TOAS - New remote sensing technologies for optimizing herbicide applications in weed-crop systems Completed Project uri icon

description

  • Agricultural production requires the use of herbicides as an essential tool to control weed infestations. Associated environmental and economic concerns have led to the creation of European policy that encourages farmers to optimize their use. These components are part of the agronomical basis of site-specific weed management (SSWM), whose efficient development somehow relies on the use of remote sensing technology for collecting and processing spatial data from sensors mounted in satellite or aerial platforms. Some limitations of this technology have been traditionally attributed to insufficient imagery resolution for mapping weed seedlings in early stages, just when the herbicide application is needed. Nowadays, these problems could be overcame by utilizing the new generation of remote platforms known as unmanned aerial vehicles (UAV), which can operate at low altitudes and, thus, capture images at the spatial resolution needed. This project involves the testing and applications of the UAV technology for effective weed management (or SSWM), mainly accomplished in two different crop systems: 1) Annual crops (i.e., sunflower, maize or tomato) and permanent woody crops (i.e., poplar or olive tree).
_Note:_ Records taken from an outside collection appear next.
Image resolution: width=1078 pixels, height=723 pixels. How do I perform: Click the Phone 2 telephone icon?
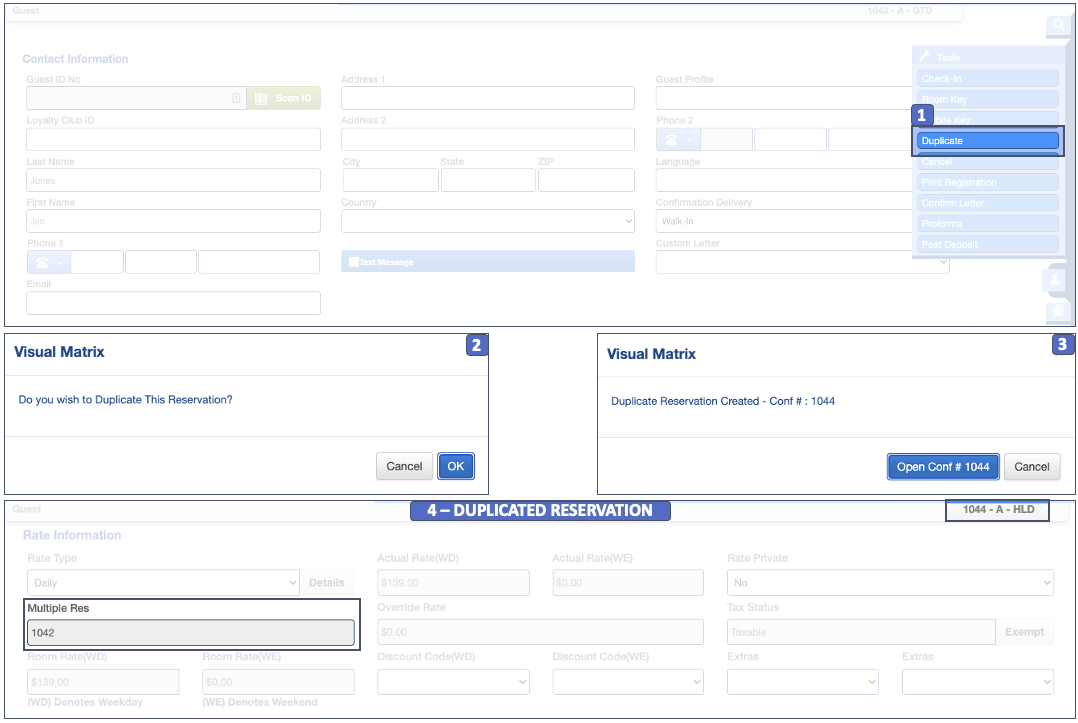click(x=671, y=140)
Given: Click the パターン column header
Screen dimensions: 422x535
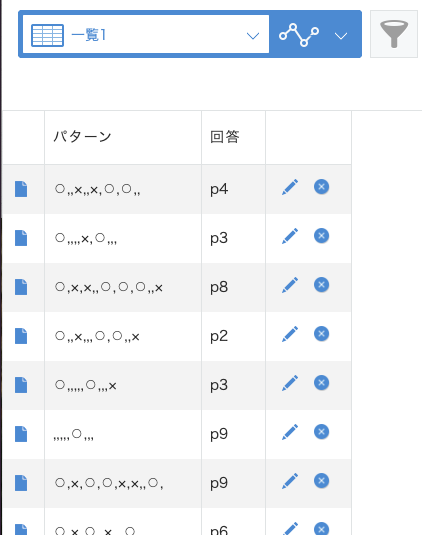Looking at the screenshot, I should 82,137.
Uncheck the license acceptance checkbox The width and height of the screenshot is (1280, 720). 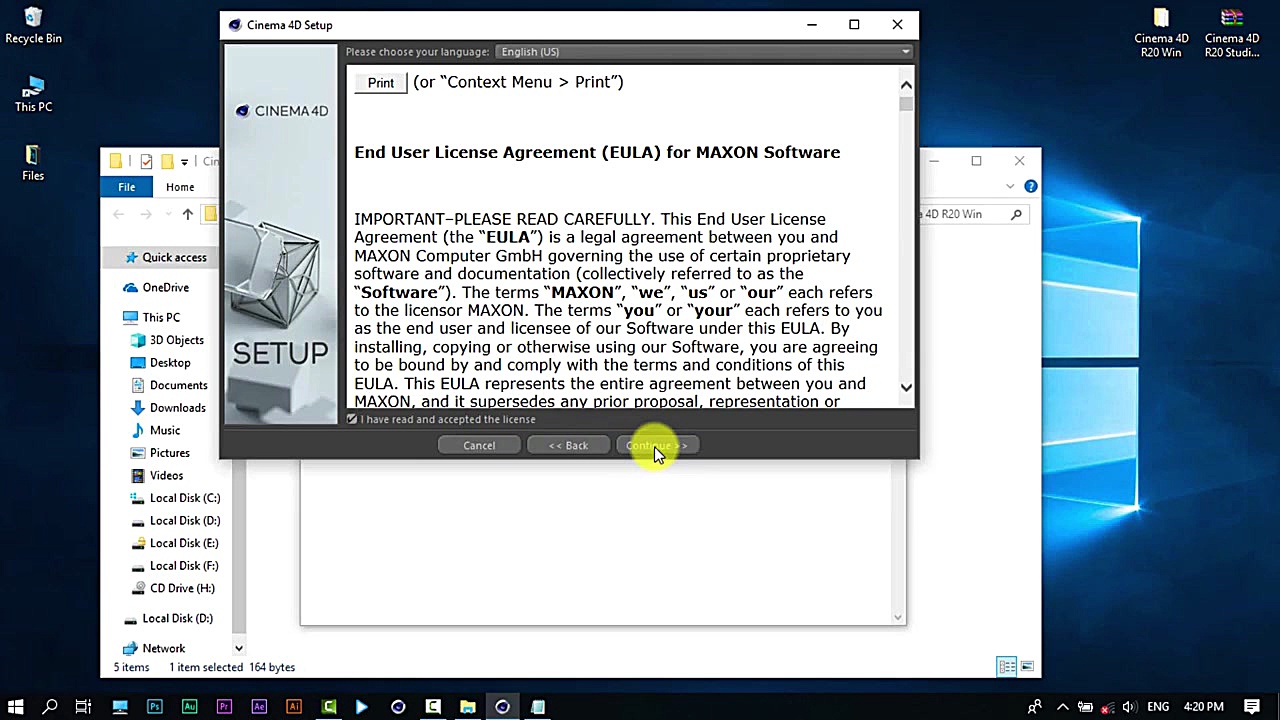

The specific objectives will concentrate on the evaluation of the specifications (sensor type, imagery characteristics, crop-weed phenological stage) required for each type of crop and on the development of advanced algorithms for crop assessment and weed mapping using the captured remote images. The ultimate objective is to generate geo-referenced weed infestation maps for making in season site-specific herbicide treatments in early weed stages that, consequently, lead to a considerable decrease in the use of herbicide, a reduction in farm costs and an increase in agro-environmental benefits. Further, the potential and opportunities of this technology for other agricultural applications represent a new trend of evident relevance.

date/time interval

  • September 1, 2011 - August 31, 2015